On Friday, his Lim Chu Kang fish farm was hit by mass fish deaths, which had first affected farms in the east of the island.

He lost more than 60,000 baby and adult mullet fish, with losses estimated at $10,000.

But he appears to be resigned to his fate.

He said he is aware there are closed rearing systems that can help to isolate fish from the harmful effects of plankton blooms.

But the farmer, who has been in the business for about 20 years, said he is not going to stop using net cages, in which fish are reared in the sea.

When asked why, he said rearing fish in containers is "not so simple" because of the heavy costs involved.

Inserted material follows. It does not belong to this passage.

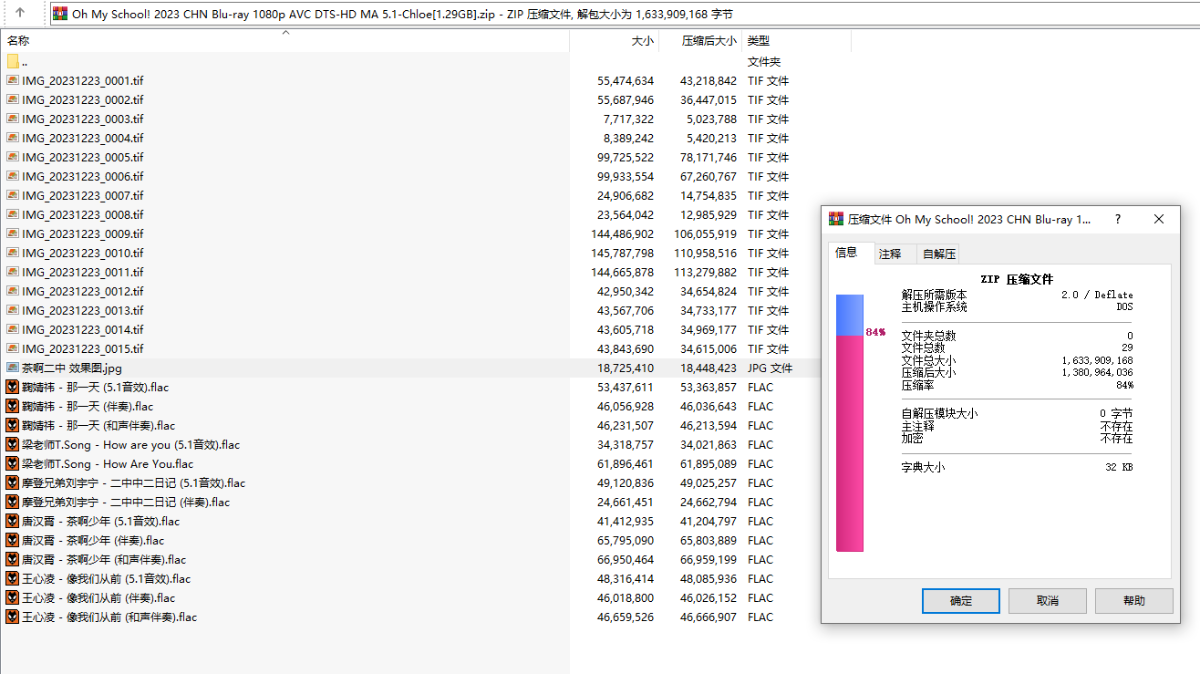Click FLAC icon of 王心凌 - 像我们从前 (伴奏).flac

There are also limits on how much fish one can raise in a container, he added.

Besides, the father of three sons, aged 27 to 34, plans to retire in a few years' time. And he does not want his kids to take over his business as it is a hard life.

"You have to be in the sun and rain a lot and, frankly, I think young people are scared of that," said Mr Ong.

He said he buys his mullet and milkfish fingerlings from Indonesia and feeds them bread and instant noodles for about 11/2 years before he sells them.

He said a similar plankton bloom could see him suffer more loses.

"If I can clear my stock quickly, I'll do it," he added.

"The only other thing I can do is to prepare myself mentally. Once the bloom comes, the fish will be gone."